The focus of performance improvement initiatives for many organizations tends to be on low-performance outliers—that is, on identifying instances where costs are much higher and outcomes substantially poorer than averages among caregivers. However, a more effective approach is to identify those practices that consistently lead to the best outcomes and promote them, with evidence-based guidelines, to improve outcomes across the board, as illustrated in Figure 6.

approach to improvement

Figure 6: Approach to improvement: focus on better care

The analytics platform described early in this paper also can be used to identify and eliminate waste that can be an outgrowth of non-adherence to evidence-based practices. This type of waste tends to fall in three categories:

Ordering waste. This waste results from providers ordering tests, care, and supplies that do not add value. An example of such waste might be the ordering of unnecessary chest X-rays for patients with asthma because of a faulty order set, something Texas Children’s Hospital discovered and addressed in their process improvement programs.

Workflow waste. This waste results from inefficiencies in delivering tests, care, and procedures. As an example, some healthcare organizations are still manually having charge nurses fax a nightly list of patients with urinary catheters and central lines to their infection preventionist team, an untenable manual process as agencies, such as the Centers for Medicare and Medicaid Services (CMS) expands surveillance activities to an enterprise-wide, versus critical care, focus.

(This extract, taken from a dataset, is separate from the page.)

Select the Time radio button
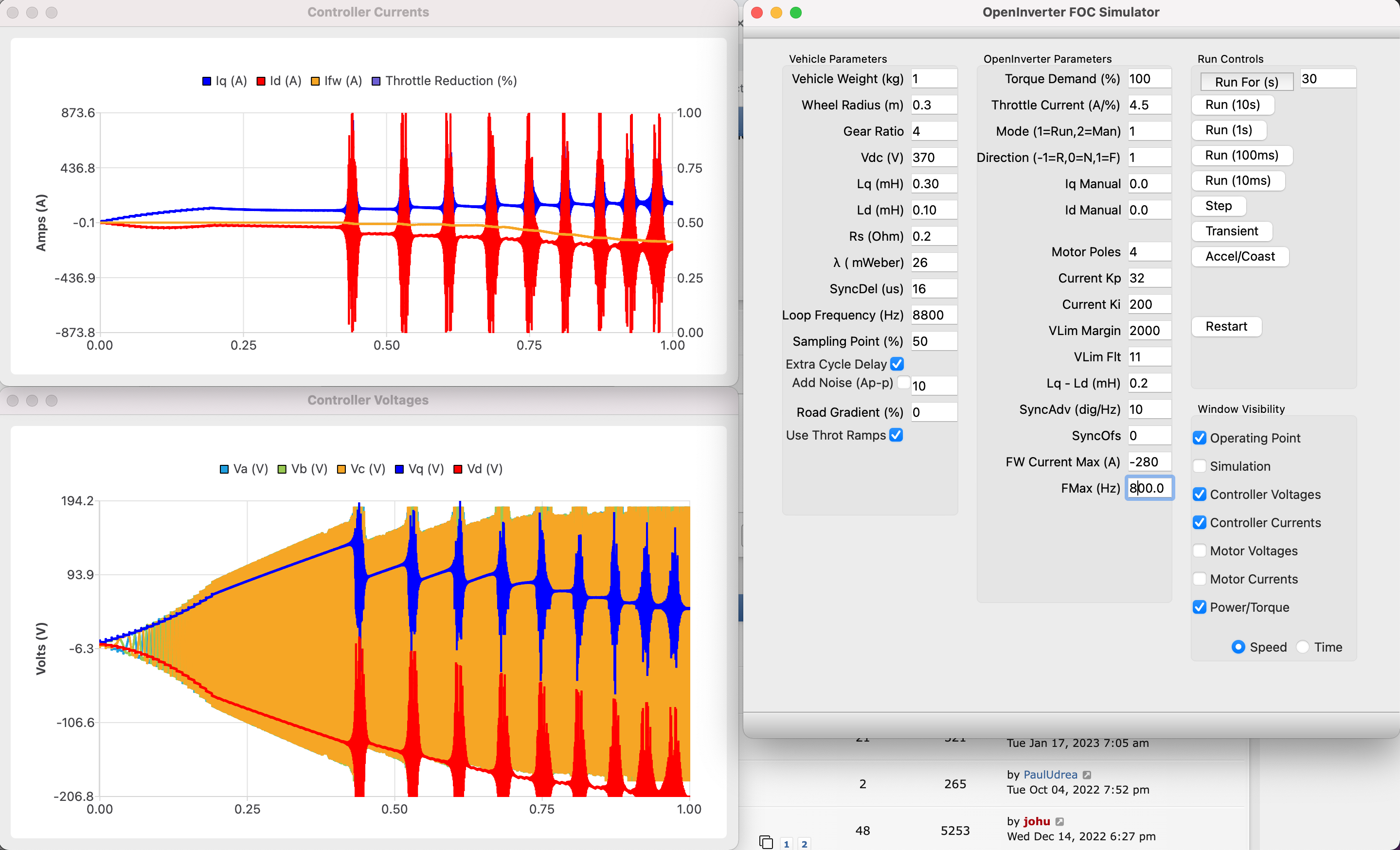 [x=1303, y=647]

Several hospitals have been able to reduce their catheter-associated urinary tract infection (CAUTI) and central-line associated bloodstream infections (CLABSI) surveillance activities by as much as 50 to 90 percent through the use of an analytic platform that automatically identifies the patient population and integrates of an electronic surveillance algorithm, allowing nurses to focus more on infection prevention versus manual reporting.

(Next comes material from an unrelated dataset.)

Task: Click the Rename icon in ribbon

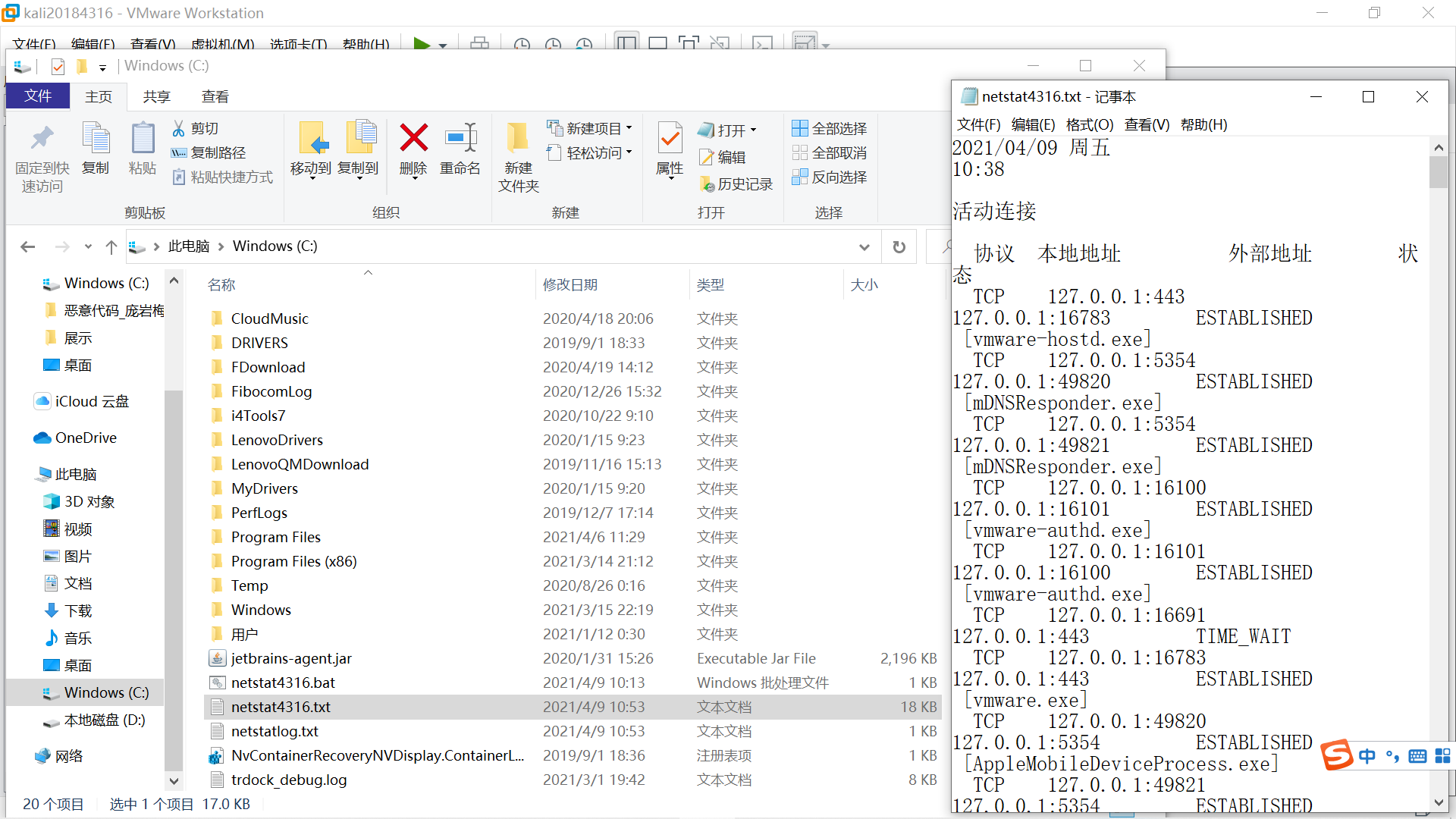Action: (x=460, y=139)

Defect waste. If delivery of tests, care, and procedures is defective, the resulting waste could lead not only to higher costs but also to patient harm. Inpatient fall prevention is an example of a defect, deemed to be avoidable. Falls can cause injury (ies) to the patient and incur additional costs to treat the injury (ies) and may require the patient to have an increased LOS.

Step 6: Estimate the ROI

As the guidance team sets priorities for performance improvement, the team also should take time to estimate the potential ROI for each initiative based on available information. The team can start by identifying organizational costs and estimating benefits using tools such as industry benchmarks for similar projects, vendor case studies, and internal estimates. Most organizations will need to educate their clinicians, operations and finance departments on the value of sharing data and working together on inter-disciplinary teams, rather than keeping everything in silos.

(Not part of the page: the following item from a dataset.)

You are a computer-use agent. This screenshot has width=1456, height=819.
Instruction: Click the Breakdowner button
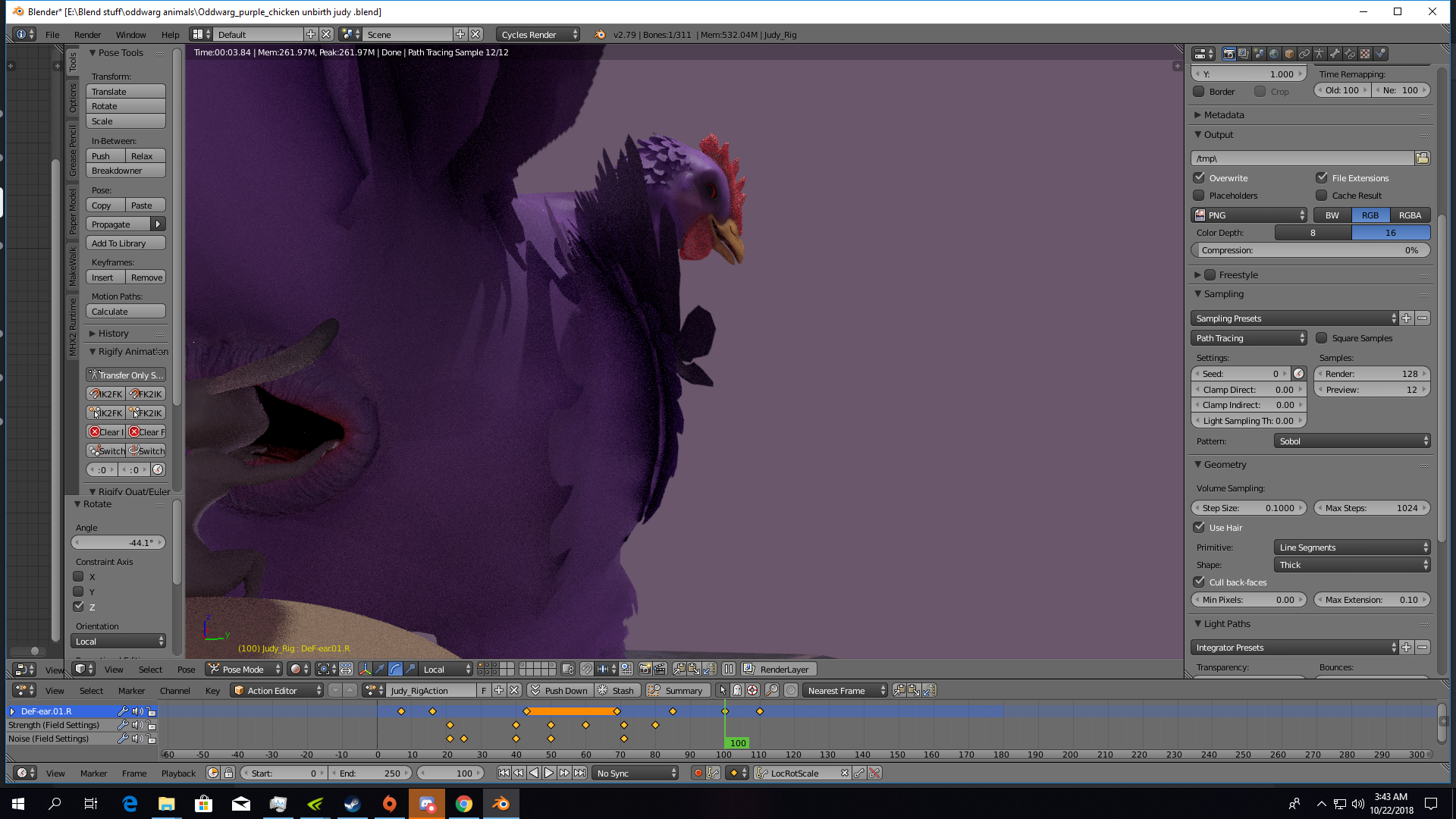pyautogui.click(x=126, y=171)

Next, the team should identify direct benefits and savings (either from enhanced efficiency and productivity) or from clinical improvement and waste reduction. Then, the team can identify indirect benefits, such as a reduction in future infections or an improvement in patient satisfaction.

The team also should consider revenue opportunities such as higher market share and patient volume, an increase in contract compliance, or a reduction of bad debt. A revenue opportunity example might be a payer who is willing to pay an organization a bonus for reducing unnecessary pre-term deliveries. Another revenue opportunity example is reducing the number of referrals outside of the healthcare network.

Building the Framework

Creating a foundation for sustainable improvement and prioritizing initiatives does not have to be overwhelming. By following these steps and establishing a framework for performance improvement based on analytics, the right teams, and evidence-based practices, an organization can obtain the right tools to achieve and sustain performance improvement gains into the future.

What failures and successes have you had in your performance improvement initiatives?